*Source data*
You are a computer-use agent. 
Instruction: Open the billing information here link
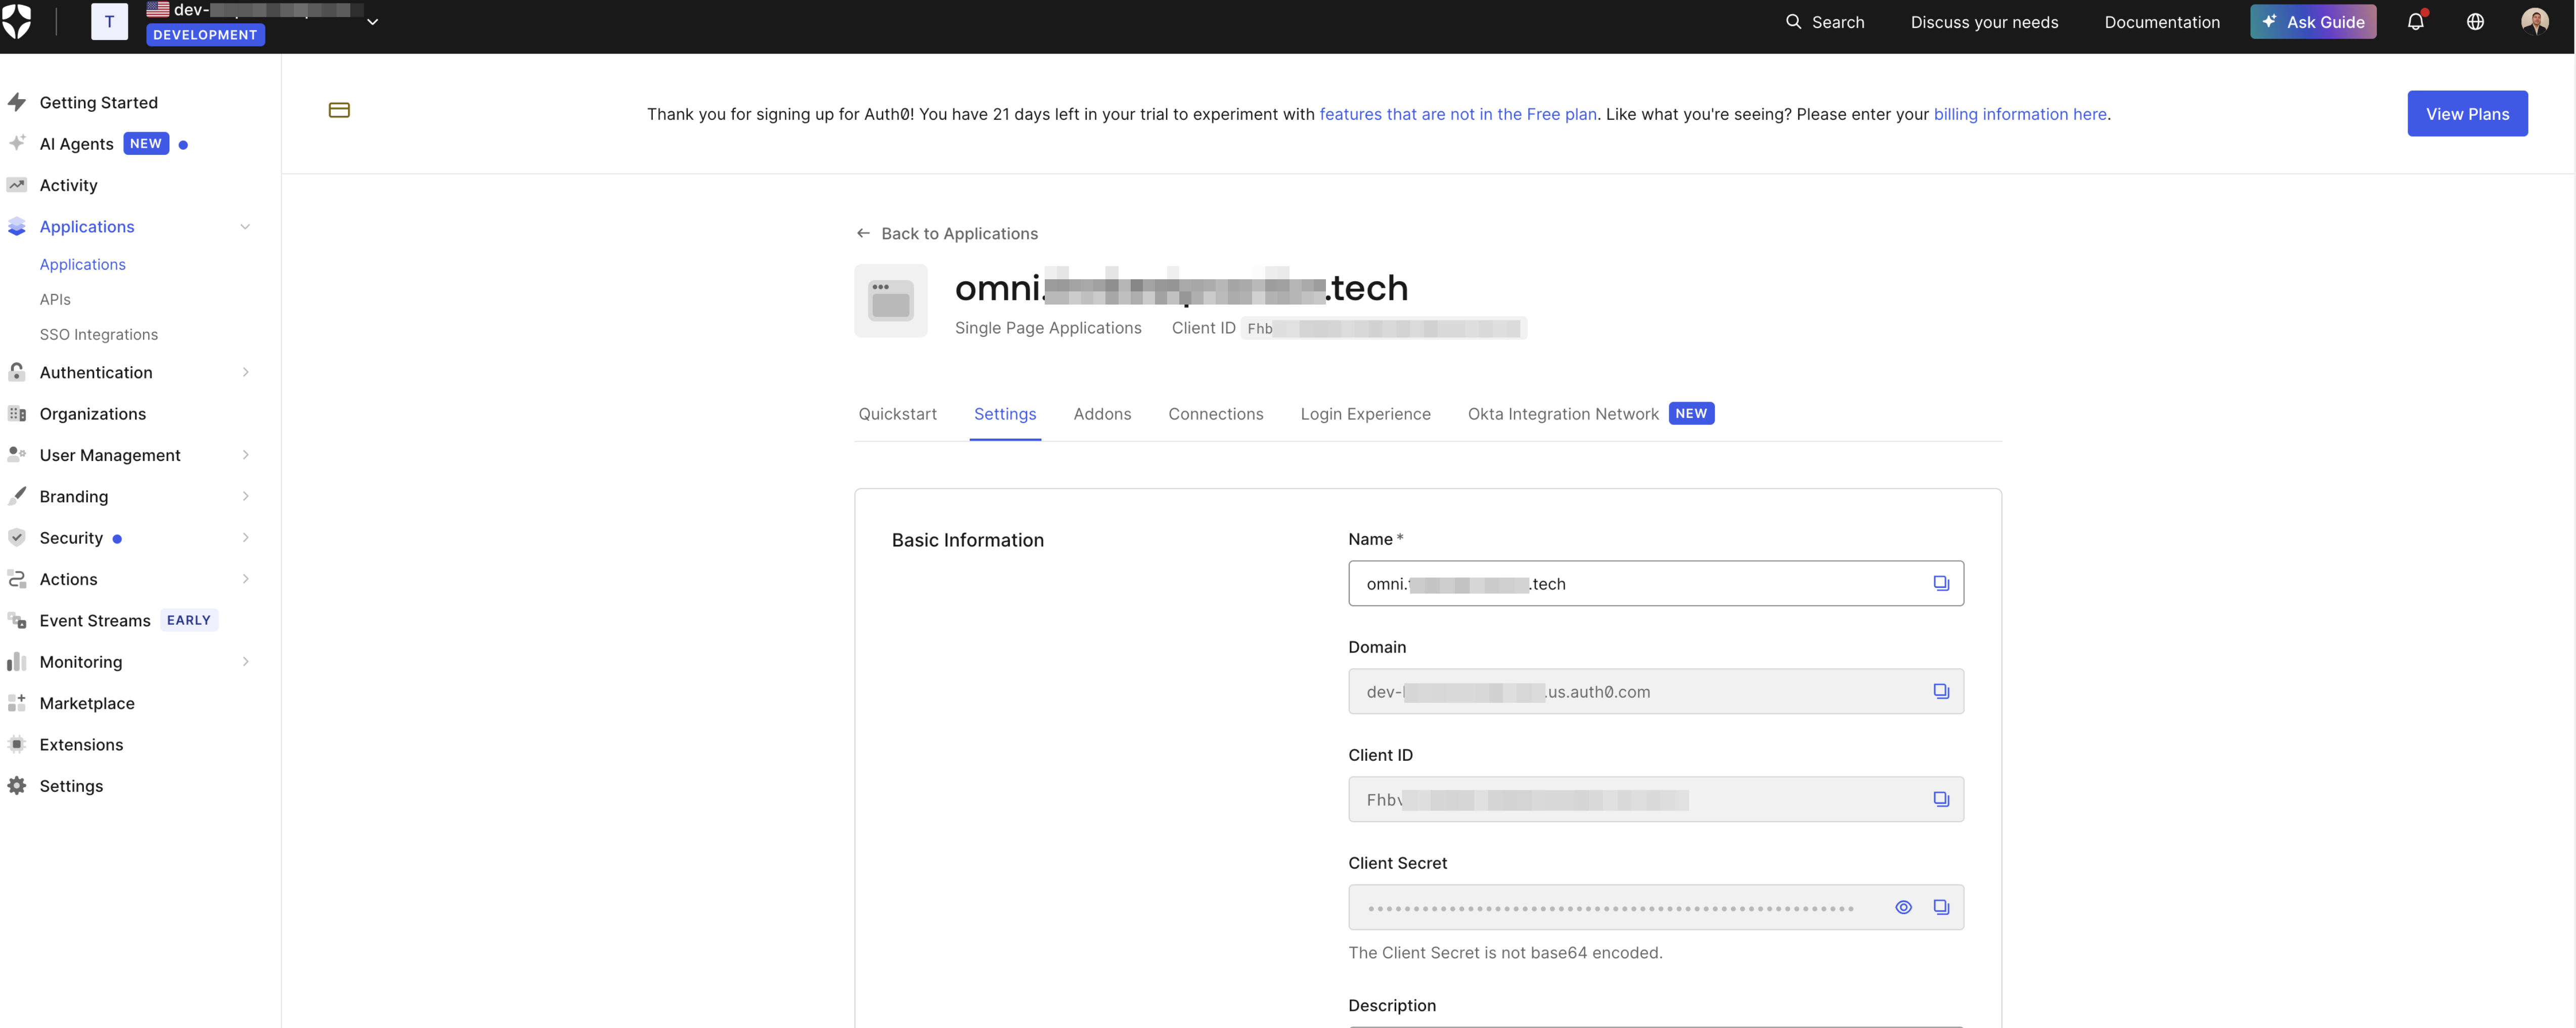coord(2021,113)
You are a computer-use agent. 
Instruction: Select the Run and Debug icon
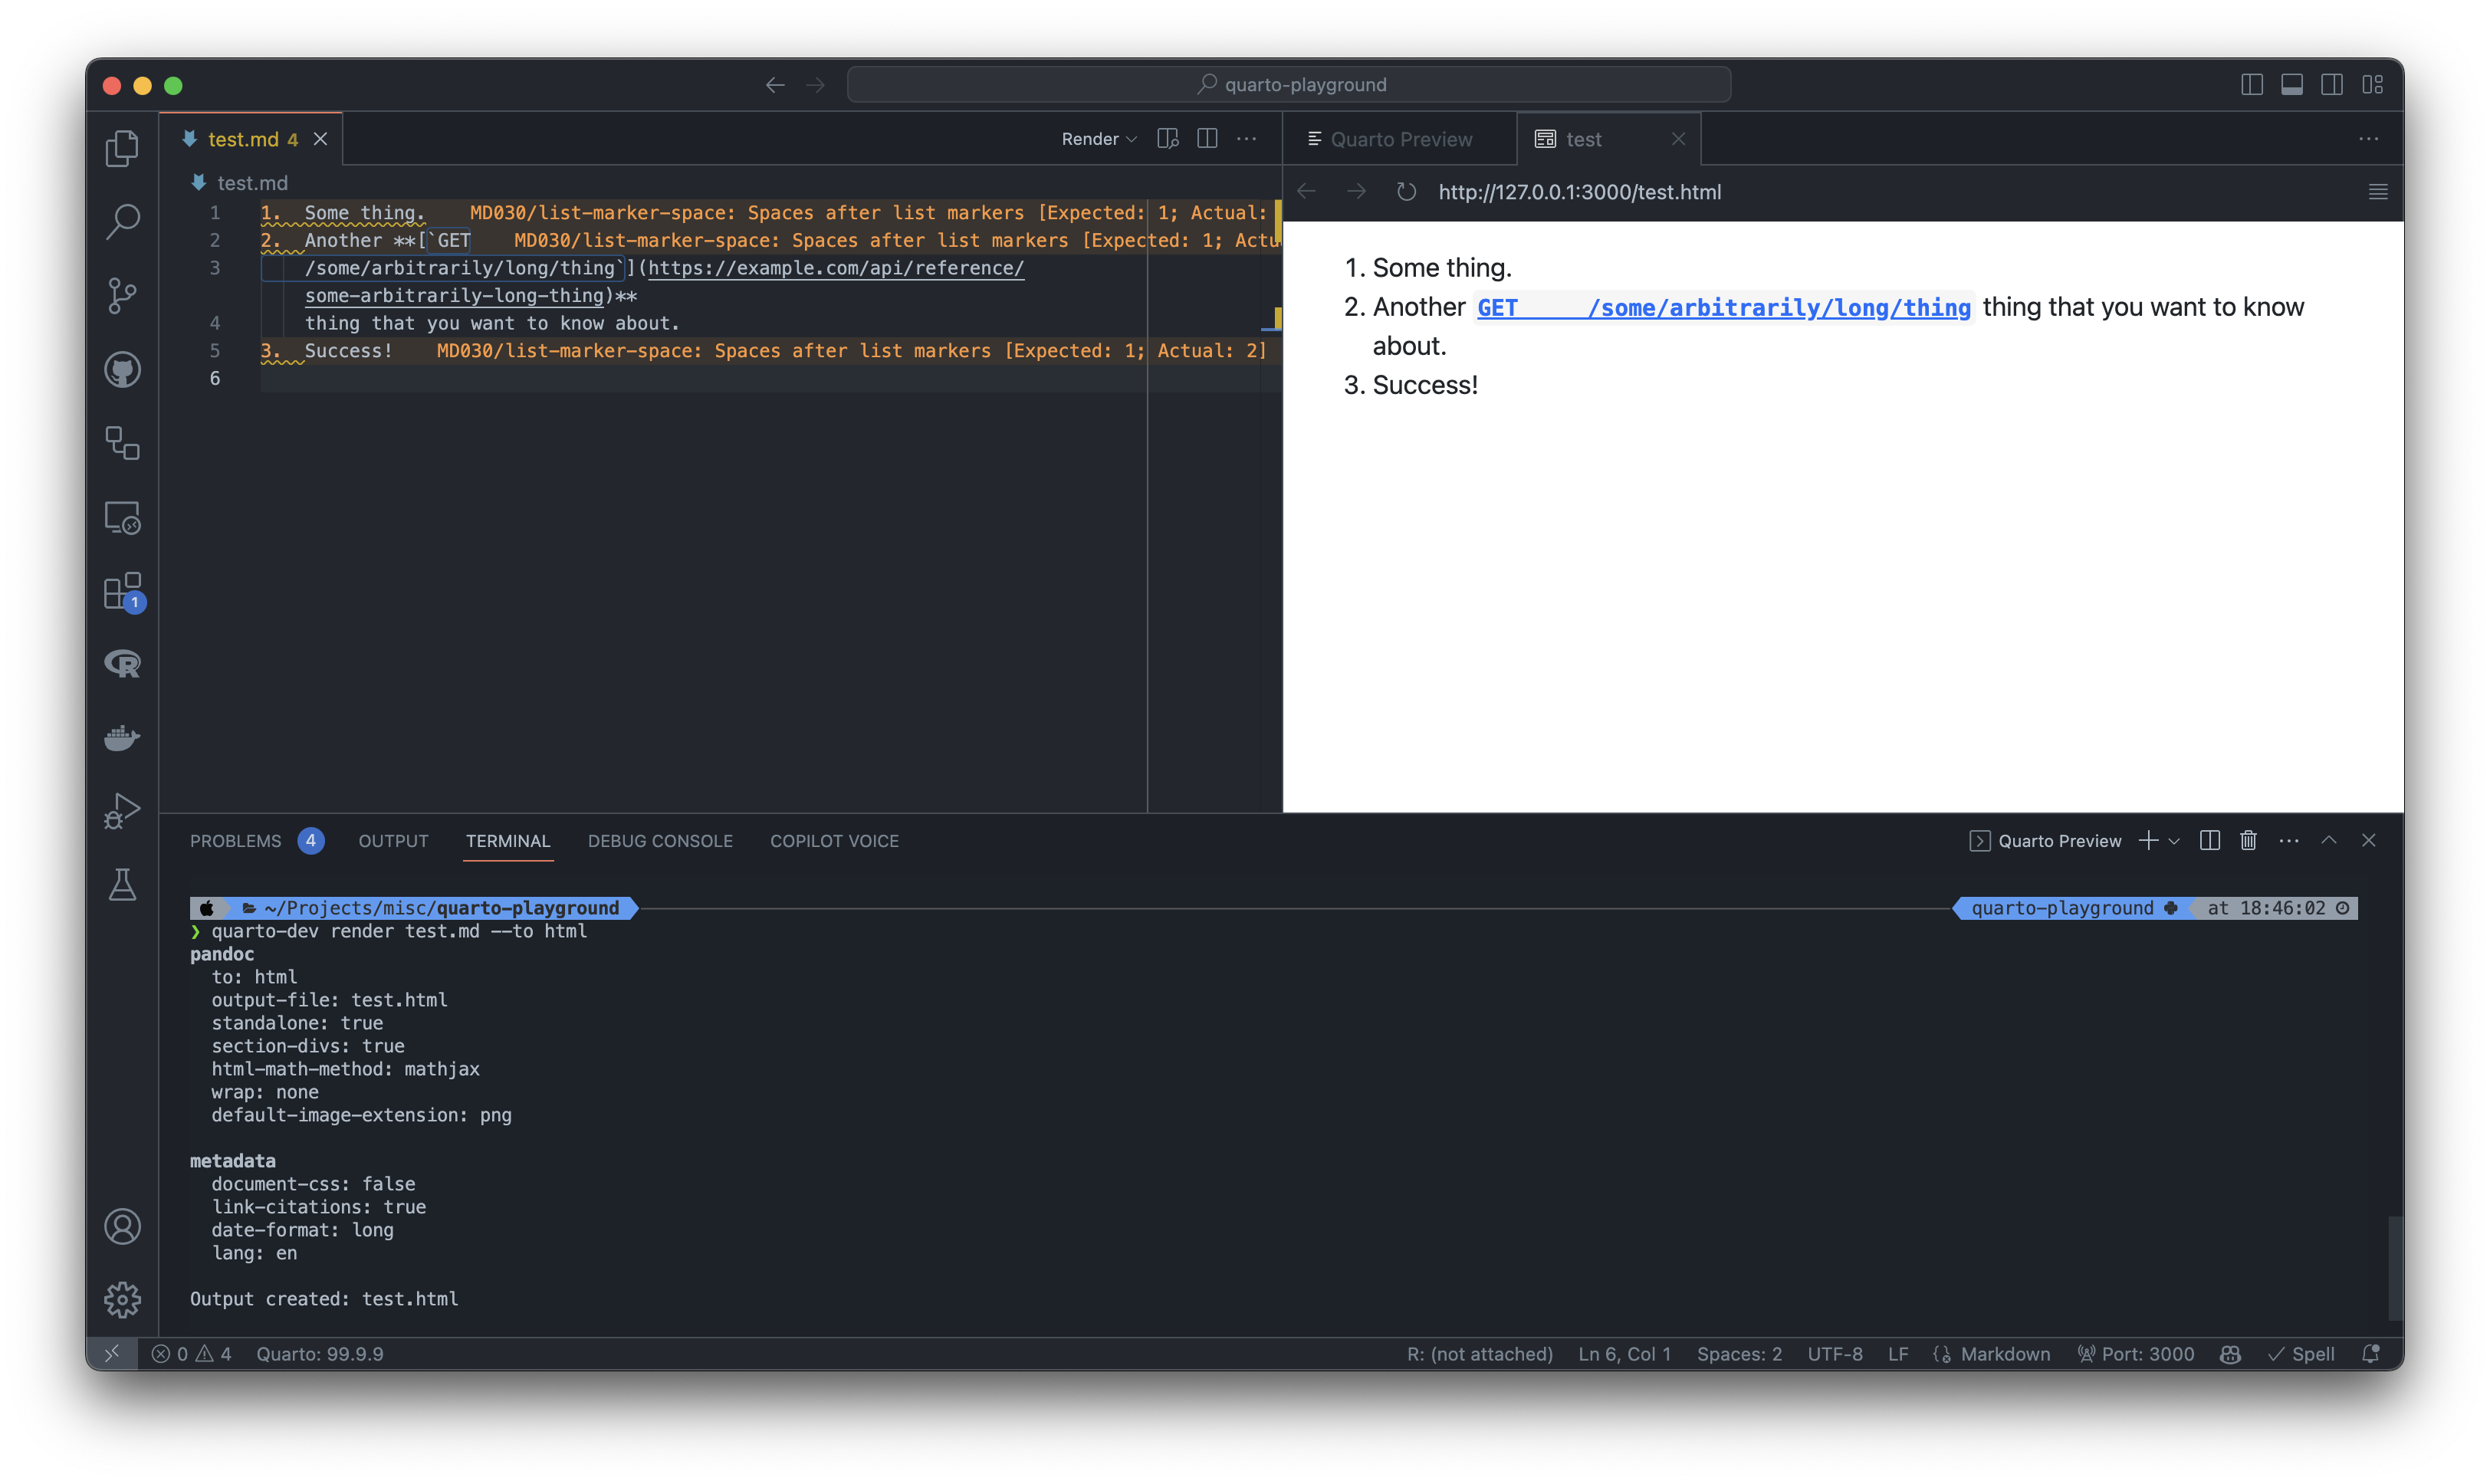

*Task details*
Return an exact transcription of the entries above, excluding each image.

*Output of the exercise*
You are a computer-use agent. 
Instruction: Open the billing information here link
coord(2021,113)
You are a computer-use agent. 
Instruction: Select the Run and Debug icon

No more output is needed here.